Так вот тоже бывает, когда записываешь свои наблюдения, всего не расскажешь, множество остается такого, что забываешь, хотя чувствуешь, как много осталось недосказанного. Конечно, и в этот раз, наверно, тоже я чего-то не вспомнил. Когда же мы вернулись к дому, лучи солнца снаружи и Ариша своими двумя керосинками изнутри до того нагрели домик, что пришлось даже для вентиляции открыть дверцу. А в тени резиновой шины в морозе по-прежнему, растопырив лапки, лежал замерзший лягушонок. Глядя на этого бедного лягушонка, я опять вспомнил свое мальчишеское путешествие в Америку, вспомнил, как мать моя отогрела тогда своим участием мою замерзающую от насмешек и попреков душу. Это воспоминание о себе через лягушонка, пытавшегося убежать в страну незамерзающих родников, опять наводило на мысль о родственной связи всего живого на свете. А когда мы показали этого лягушонка Арише и раскрыли весь его бедственный путь в страну незамерзающих родников, она даже руками всплеснула и воскликнула жалостно:
– Миленький мой!
И взяла его в руки и стала дуть на него из себя теплую весну.
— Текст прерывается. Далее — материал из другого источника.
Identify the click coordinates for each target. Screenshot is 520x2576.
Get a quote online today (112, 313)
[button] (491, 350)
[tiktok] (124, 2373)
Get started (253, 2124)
А из вскипевшего чайника в полоскательницу налила горячей воды и потом к горячей добавила холодной, и в теплую воду пустила лягушонка, уже согретого дыханием весны.
Вот во время-то этого оживления лягушонка я вспомнил и мать свою в детстве: она ведь была матерью только ее же собственного дитяти. Но Ариша как настоящая любящая мать относилась к какому-то лягушонку и, наверно, ко всему живому в природе.
– Скажи, Петя, – сказал я, – разве эту Аришину любовь ко всему живому в природе нельзя отнести к нашей экологии, как науке о связи?
– Старая дева, – ответил Петя, – своего ребеночка не было, вот и любит все. Какая же тут экология, даже в твоем расширенном смысле? Там от избытка, тут от недостатка.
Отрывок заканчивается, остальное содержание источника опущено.